VC-backed exits recorded another strong year of activity with the $67.3 billion exited across 1,265 transactions. Although the this is the third straight year of falling exit counts, this activity represents a slight increase of value over the two previous years. The maturing venture environment across North America and Europe, combined with consistently generous valuations in the market, have contributed to the proliferation of larger exits.
The 2017 Annual VC Liquidity Report, sponsored by Deloitte, details the happenings within the North American and European exit markets, using data through the end of the year to provide a window into how and why trends have formed. This edition sections acquisitions, buyouts and IPOs independently so that more pinpoint analyses can be used.
- Acquisitions declined for the third consecutive year in 2017, as count slid 15.4% and value decreased 21% from the previous year. PE sponsors have become a prominent third source of liquidity for VCs, as buyouts shot up to 18.5% of all exits in 2017, and nearly doubled in value to $8.1 billion.

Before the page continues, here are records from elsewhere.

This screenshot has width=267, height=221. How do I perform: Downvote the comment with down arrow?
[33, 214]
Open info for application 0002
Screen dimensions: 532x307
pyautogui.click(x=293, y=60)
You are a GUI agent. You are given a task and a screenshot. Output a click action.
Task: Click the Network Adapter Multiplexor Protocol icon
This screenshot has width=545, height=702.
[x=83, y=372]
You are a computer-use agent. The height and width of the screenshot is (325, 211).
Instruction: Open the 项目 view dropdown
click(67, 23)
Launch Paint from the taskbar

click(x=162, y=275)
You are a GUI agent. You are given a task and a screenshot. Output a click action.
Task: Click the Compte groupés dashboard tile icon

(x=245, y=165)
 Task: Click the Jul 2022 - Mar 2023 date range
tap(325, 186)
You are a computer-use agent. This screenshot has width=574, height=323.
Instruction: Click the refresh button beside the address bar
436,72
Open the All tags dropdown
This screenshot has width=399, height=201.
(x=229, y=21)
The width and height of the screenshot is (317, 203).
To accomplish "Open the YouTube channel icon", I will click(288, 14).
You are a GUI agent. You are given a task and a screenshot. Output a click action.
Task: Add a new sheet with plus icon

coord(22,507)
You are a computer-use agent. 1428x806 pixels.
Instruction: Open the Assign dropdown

- With over $13.5 billion raised across 114 offerings, venture-backed IPOs increased by 30% in count year over year. Strong demand for tech offerings amid a strong public market paved the way for six outsized tech IPOs to raise more than $500 million each.
- 2017 brought a host of alternative VC exit options to the forefront, with IPO fees centered in the crosshairs. Social Capital and Hedosophia partnered to form an IPO a special purpose acquisition company (SPAC) specifically to execute a reverse merger of a technology company valued over $1 billion dollars. Additionally, Spotify’s direct listing represents a unique approach to the traditional IPO process by forgoing full underwriting services.